-- Task --
Check each line of the entries below for the string "folder"; copy every line where it appears.

-- Dataset excerpts --
--- START ---

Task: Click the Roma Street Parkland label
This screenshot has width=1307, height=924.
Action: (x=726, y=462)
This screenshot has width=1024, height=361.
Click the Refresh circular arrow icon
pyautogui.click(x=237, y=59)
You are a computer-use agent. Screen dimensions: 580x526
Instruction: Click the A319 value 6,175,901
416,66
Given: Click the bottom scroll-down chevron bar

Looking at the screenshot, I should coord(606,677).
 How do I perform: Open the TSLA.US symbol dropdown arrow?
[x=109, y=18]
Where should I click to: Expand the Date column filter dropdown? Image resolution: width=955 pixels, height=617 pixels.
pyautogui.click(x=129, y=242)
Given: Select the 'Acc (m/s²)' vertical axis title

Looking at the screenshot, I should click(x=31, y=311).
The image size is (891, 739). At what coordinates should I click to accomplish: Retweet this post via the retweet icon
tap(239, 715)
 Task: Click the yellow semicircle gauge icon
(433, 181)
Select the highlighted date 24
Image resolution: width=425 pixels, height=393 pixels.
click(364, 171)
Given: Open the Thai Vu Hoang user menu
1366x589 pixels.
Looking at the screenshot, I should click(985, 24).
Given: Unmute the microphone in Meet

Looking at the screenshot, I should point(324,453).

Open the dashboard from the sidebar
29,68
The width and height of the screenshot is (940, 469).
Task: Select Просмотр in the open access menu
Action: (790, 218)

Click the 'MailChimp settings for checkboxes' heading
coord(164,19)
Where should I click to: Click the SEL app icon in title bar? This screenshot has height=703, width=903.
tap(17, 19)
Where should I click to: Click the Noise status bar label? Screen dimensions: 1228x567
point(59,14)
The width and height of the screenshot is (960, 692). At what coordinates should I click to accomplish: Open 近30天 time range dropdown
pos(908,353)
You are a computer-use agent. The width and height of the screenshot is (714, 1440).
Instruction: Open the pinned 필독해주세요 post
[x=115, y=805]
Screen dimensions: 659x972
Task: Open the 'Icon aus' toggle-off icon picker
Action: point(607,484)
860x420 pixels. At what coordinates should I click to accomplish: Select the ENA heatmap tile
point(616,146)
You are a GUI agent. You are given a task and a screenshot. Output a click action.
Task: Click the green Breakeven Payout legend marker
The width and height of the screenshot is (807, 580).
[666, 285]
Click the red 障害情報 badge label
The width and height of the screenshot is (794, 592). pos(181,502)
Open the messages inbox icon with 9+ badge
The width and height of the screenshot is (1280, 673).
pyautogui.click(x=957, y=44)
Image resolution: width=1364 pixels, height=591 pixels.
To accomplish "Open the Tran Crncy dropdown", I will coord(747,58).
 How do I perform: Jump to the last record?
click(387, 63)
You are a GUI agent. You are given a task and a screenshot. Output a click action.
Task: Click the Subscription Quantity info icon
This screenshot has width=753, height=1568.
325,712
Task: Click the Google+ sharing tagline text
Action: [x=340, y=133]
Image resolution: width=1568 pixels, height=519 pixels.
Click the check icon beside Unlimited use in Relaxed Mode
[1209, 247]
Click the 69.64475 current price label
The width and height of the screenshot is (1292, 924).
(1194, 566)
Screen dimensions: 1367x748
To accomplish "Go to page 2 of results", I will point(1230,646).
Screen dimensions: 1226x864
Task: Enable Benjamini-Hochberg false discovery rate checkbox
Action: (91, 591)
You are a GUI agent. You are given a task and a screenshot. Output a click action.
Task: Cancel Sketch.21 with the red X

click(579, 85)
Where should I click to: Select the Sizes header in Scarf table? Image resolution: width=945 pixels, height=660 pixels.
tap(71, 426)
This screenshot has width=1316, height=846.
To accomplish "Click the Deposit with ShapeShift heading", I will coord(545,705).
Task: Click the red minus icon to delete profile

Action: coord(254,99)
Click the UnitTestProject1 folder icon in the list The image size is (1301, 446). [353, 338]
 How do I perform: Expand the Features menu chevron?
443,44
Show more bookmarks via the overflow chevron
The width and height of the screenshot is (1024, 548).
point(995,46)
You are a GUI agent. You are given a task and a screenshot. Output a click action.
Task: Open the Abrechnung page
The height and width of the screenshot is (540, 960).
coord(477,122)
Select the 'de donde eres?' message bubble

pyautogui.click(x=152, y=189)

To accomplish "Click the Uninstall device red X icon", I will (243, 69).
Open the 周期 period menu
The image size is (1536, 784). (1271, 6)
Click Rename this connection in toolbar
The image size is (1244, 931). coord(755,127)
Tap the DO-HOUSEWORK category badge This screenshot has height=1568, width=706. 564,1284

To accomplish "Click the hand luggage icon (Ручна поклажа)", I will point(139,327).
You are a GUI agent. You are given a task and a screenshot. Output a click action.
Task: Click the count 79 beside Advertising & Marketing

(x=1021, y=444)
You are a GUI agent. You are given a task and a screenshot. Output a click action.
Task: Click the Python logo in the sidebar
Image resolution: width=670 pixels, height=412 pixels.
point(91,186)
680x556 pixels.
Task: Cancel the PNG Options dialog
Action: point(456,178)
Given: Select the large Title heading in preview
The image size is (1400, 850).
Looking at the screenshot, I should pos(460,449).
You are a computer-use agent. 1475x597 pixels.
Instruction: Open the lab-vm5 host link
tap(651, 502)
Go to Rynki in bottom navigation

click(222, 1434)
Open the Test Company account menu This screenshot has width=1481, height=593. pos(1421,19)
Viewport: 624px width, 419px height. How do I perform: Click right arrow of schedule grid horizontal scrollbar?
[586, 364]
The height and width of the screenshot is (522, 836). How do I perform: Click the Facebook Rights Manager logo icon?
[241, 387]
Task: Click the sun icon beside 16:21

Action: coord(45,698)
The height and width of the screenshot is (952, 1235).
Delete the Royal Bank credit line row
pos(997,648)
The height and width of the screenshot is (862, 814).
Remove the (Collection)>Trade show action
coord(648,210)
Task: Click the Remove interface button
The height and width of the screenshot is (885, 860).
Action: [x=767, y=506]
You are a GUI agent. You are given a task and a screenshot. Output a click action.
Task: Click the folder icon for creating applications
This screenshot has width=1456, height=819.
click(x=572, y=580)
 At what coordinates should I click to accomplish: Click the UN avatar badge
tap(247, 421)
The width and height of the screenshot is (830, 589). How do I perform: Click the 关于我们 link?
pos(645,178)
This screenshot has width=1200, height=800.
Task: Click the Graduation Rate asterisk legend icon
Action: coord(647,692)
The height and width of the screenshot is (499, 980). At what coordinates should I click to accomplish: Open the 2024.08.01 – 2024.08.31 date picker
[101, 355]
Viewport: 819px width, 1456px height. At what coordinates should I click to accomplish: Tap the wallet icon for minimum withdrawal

--- END ---

-- Result of the exercise --
Click the UnitTestProject1 folder icon in the list The image size is (1301, 446). [353, 338]
Task: Click the folder icon for creating applications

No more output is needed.